Integrative Tumor and Immune Cell Multi-omic Analyses Predict Response to Immune Checkpoint Blockade in Melanoma
Valsamo Anagnostou, Daniel C. Bruhm, Noushin Niknafs, James R. White, Xiaoshan M. Shao, John-William Sidhom, Julie E. Stein, Hua-Ling Tsai, Hao Wang, Zineb Belcaid, Joseph C. Murray, Archana Balan, Leonardo Ferreira, Petra Ross‐Macdonald, Megan Wind‐Rotolo, Alexander S. Baras, Janis M. Taube, Rachel Karchin, Robert B. Scharpf, Catherine S. Grasso, Antoni Ribas, Drew M. Pardoll, Suzanne L. Topalian, Victor E. Velculescu
Abstract
In this study, we incorporate analyses of genome-wide sequence and structural alterations with pre- and on-therapy transcriptomic and T cell repertoire features in immunotherapy-naive melanoma patients treated with immune checkpoint blockade. Although tumor mutation burden is associated with improved treatment response, the mutation frequency in expressed genes is superior in predicting outcome. Increased T cell density in baseline tumors and dynamic changes in regression or expansion of the T cell repertoire during therapy distinguish responders from non-responders.
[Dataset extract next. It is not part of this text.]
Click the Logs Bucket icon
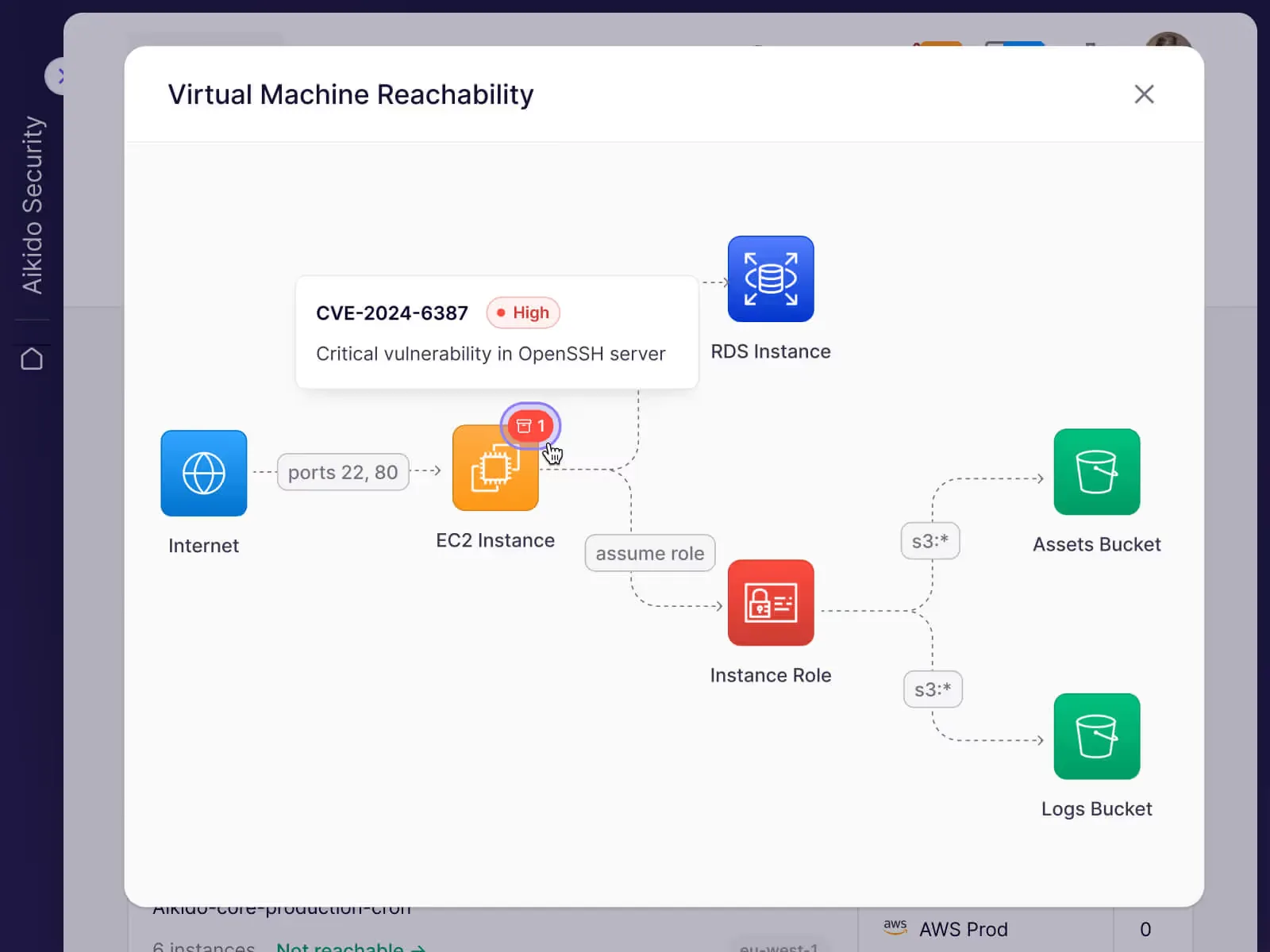 1096,736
Transcriptome analyses reveal an increased abundance of B cell subsets in tumors from responders and patterns of molecular response related to expressed mutation elimination or retention that reflect clinical outcome. High-dimensional genomic, transcriptomic, and immune repertoire data were integrated into a multi-modal predictor of response. These findings identify genomic and transcriptomic characteristics of tumors and immune cells that predict response to immune checkpoint blockade and highlight the importance of pre-existing T and B cell immunity in therapeutic outcomes.